[Data extracted from a collection]
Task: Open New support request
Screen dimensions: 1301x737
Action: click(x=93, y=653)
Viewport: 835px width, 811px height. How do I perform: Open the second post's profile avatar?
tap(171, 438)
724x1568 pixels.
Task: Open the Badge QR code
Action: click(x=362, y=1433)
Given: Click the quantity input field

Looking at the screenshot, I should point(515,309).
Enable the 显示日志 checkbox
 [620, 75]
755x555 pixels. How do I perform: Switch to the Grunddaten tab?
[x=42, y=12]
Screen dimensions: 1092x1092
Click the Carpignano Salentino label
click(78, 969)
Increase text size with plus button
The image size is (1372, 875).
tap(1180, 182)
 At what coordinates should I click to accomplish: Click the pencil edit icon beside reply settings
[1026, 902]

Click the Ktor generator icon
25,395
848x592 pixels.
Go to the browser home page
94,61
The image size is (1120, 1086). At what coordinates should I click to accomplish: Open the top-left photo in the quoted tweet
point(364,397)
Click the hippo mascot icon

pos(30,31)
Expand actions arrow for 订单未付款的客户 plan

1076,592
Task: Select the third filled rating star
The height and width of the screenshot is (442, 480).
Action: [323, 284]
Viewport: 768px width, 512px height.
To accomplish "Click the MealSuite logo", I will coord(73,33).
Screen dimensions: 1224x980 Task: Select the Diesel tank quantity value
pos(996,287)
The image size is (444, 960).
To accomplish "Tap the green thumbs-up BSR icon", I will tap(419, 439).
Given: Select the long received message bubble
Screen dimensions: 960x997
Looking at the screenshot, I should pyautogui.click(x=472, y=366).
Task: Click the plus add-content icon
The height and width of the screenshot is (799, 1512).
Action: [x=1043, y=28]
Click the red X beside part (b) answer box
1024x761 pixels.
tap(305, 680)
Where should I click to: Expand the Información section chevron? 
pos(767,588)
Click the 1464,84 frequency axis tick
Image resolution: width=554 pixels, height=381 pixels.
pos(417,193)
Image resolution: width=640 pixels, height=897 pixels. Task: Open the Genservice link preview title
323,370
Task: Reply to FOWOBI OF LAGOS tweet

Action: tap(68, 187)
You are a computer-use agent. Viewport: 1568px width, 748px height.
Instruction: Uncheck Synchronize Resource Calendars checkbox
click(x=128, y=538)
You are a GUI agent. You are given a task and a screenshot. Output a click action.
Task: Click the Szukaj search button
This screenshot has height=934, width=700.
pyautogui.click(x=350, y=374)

• TASK TO COMPLETE:
Each entry above needs to be output exactly as written.

• ANSWER TO THIS PROBLEM:
Task: Open New support request
Screen dimensions: 1301x737
Action: click(x=93, y=653)
Viewport: 835px width, 811px height. How do I perform: Open the second post's profile avatar?
tap(171, 438)
724x1568 pixels.
Task: Open the Badge QR code
Action: click(x=362, y=1433)
Given: Click the quantity input field

Looking at the screenshot, I should point(515,309).
Enable the 显示日志 checkbox
 [620, 75]
755x555 pixels. How do I perform: Switch to the Grunddaten tab?
[x=42, y=12]
Screen dimensions: 1092x1092
Click the Carpignano Salentino label
click(78, 969)
Increase text size with plus button
The image size is (1372, 875).
tap(1180, 182)
 At what coordinates should I click to accomplish: Click the pencil edit icon beside reply settings
[1026, 902]

Click the Ktor generator icon
25,395
848x592 pixels.
Go to the browser home page
94,61
The image size is (1120, 1086). At what coordinates should I click to accomplish: Open the top-left photo in the quoted tweet
point(364,397)
Click the hippo mascot icon

pos(30,31)
Expand actions arrow for 订单未付款的客户 plan

1076,592
Task: Select the third filled rating star
The height and width of the screenshot is (442, 480).
Action: [323, 284]
Viewport: 768px width, 512px height.
To accomplish "Click the MealSuite logo", I will coord(73,33).
Screen dimensions: 1224x980 Task: Select the Diesel tank quantity value
pos(996,287)
The image size is (444, 960).
To accomplish "Tap the green thumbs-up BSR icon", I will tap(419, 439).
Given: Select the long received message bubble
Screen dimensions: 960x997
Looking at the screenshot, I should pyautogui.click(x=472, y=366).
Task: Click the plus add-content icon
The height and width of the screenshot is (799, 1512).
Action: [x=1043, y=28]
Click the red X beside part (b) answer box
1024x761 pixels.
tap(305, 680)
Where should I click to: Expand the Información section chevron? 
pos(767,588)
Click the 1464,84 frequency axis tick
Image resolution: width=554 pixels, height=381 pixels.
pos(417,193)
Image resolution: width=640 pixels, height=897 pixels. Task: Open the Genservice link preview title
323,370
Task: Reply to FOWOBI OF LAGOS tweet

Action: tap(68, 187)
You are a computer-use agent. Viewport: 1568px width, 748px height.
Instruction: Uncheck Synchronize Resource Calendars checkbox
click(x=128, y=538)
You are a GUI agent. You are given a task and a screenshot. Output a click action.
Task: Click the Szukaj search button
This screenshot has height=934, width=700.
pyautogui.click(x=350, y=374)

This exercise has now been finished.